▶ [Document section]
=== Begin Enclosure ===

So now, here I am wondering about these decisions. Did I rob you of glory? Did I rob myself of glory you wanted to display in me? What kind of testimony do I have in this? Just wondering, Pappa. Have I failed to really believe? I feel like this is the kind of doubt that can send a follower in the other direction. I feel like I need to lay these questions at your feet, Pappa. I know you can take pain and suffering and give it a purpose. I will take communion with you now as a reenactment of your covenant with me, Lord, as I wait to hear your response to me.

Martha, Martha, Martha! I am so glad you have come to me with these questions! I wanted to hear them from you. You have been mulling over them for quite some time now. My Word says, by Jesus Himself, that healing is the children’s bread. It belongs to you as my child. It carries a high price that was paid for you to have it. James has answered your question. The effectual, fervent prayer of a righteous man avails much. Healing is not the fruit of human nature is it, Martha? Prayer has much real power!

In order for my will to be accomplished, this will must, on one side, be expressed by a promise. This is why I have left My Word available to my children. How would you know what my promise is, what my will is, if I had not left it for you to be guided by?

On the other side of the promise, it is received and grasped by the believer who prays. Ask, Martha! Keep asking! You are persevering in prayer. You are showing me that your faith expects an answer! Keep at it, no matter the circumstances. Do not grow weary until it is attained. Use those two sticks of dynamite: My Word coming out of your mouth. Put your voice to my promises!

It doesn’t matter what it looks like to anyone else. Keep having conversations with me about it. I am the Just Judge! You have seen many examples in My Word of how “according to your faith it is done to you.” The woman who knew she only needed the crumbs of the children’s bread from under the table to get her daughter healed was an example of a believing unbeliever. You are way past that, Princess. Whatsoever things you desire, when you pray, believe that you receive them and you shall have them.

The manifestation of healing is true, Martha. You have not come in doubt and unbelief this morning. You came seeking answers to your questions. This is the new creation. The old man would not have come for answers. You came for comfort and reassurance. That is what I desired to give you this morning. Time is not a factor in your receiving; you already know that you know that healing is a finished work!

=== End Enclosure ===

▶ [Pixel coordinate grounding data]
=== Begin Enclosure ===

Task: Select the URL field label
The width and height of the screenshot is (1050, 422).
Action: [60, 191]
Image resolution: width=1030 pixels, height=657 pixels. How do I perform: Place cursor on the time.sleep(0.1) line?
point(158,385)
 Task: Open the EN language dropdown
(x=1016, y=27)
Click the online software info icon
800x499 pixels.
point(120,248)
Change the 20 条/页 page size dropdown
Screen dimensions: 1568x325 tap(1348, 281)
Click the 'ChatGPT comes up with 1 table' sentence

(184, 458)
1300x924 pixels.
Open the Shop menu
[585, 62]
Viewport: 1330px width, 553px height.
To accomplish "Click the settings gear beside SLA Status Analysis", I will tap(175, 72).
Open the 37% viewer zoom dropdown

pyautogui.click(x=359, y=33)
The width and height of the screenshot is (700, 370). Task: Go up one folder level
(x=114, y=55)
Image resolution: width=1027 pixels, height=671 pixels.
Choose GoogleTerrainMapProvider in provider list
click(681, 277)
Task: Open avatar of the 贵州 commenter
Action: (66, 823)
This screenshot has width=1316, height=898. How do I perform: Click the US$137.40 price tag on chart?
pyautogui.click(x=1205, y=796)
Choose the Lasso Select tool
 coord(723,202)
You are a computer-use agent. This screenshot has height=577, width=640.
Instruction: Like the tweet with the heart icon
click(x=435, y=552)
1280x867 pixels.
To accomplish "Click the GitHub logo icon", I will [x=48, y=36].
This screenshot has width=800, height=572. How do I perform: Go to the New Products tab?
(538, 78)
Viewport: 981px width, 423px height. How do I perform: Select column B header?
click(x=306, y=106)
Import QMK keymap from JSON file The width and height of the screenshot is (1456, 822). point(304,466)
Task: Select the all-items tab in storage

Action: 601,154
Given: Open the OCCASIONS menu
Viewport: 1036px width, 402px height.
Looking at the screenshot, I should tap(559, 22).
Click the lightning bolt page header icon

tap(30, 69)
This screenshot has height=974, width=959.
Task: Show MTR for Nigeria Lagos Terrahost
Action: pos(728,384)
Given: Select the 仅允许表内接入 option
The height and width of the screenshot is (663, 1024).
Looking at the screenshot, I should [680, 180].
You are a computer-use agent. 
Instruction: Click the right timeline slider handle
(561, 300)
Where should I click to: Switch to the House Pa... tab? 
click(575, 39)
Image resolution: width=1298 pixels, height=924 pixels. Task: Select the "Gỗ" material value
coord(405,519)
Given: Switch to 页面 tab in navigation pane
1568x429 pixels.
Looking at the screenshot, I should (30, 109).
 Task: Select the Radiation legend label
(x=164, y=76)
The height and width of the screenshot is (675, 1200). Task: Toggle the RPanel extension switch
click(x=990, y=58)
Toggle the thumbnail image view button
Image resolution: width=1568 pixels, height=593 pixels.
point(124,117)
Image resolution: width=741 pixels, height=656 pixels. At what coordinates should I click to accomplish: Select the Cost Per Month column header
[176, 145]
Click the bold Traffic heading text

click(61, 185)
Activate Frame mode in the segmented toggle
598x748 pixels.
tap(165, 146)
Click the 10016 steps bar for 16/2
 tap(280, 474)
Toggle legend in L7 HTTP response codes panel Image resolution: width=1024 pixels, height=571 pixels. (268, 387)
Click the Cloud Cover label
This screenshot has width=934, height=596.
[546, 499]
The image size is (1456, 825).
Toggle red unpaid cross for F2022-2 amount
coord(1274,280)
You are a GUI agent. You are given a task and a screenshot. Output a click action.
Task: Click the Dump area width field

=== End Enclosure ===

▶ [Complete the following]
#1 In the devotional text on healing, what does the Lord say Jesus called healing?
#2 Write a continuation of the devotional text on healing, starting after its last sentence.
The items play no part in these tasks.

▶ [Outputs by task]
#1 The children's bread.

#2
Yes, Lord! I am standing on the Rock of Truth! I am fully persuaded that I AM healed! I don’t need to know what details are lingering around my circumstances. I know you! And I will know you even more as your promise is fully manifested in me.

Perfect, my little Grasshopper, Princess! Keep trusting me to get you where I want you. Keep asking me like the importunate friend at midnight; like the woman who besieged the unjust judge; like the woman who knew all she had to do was touch the edge of Christ’s garment; like the Centurion who knew whose authority he had in asking for his servant to be healed; like Elijah, who knew I had promised it was going to rain and stepped out on the water to proclaim it with me!

Thank you, Pappa, for your quick response! This is always affirmation to me that you want to address what is taking place in my heart. Bringing my heart to you for comfort keeps me from letting the old man live in me.

Exactly! I love you so much, Princess! I will keep you always.

Martha Beggs lives in Salina, Kansas, with her husband, Dave. They were high school sweethearts and have been married for 48 years. They have 2 sons, a daughter-in-law, and 2 grandsons (currently ages 5 and 7). Martha is retired from SBC/ATT (telephone companies). Martha became a Visionkeeper in 2016.

 

1 Comment

  1. Mark Bunner

    Martha, it is such a blessing to realize that God does want us to be well and live in health. It is there for us to take part in, a finished work from the cross. Thank you for sharing how the love of God has touched your life and may His blessings continue to flow through you.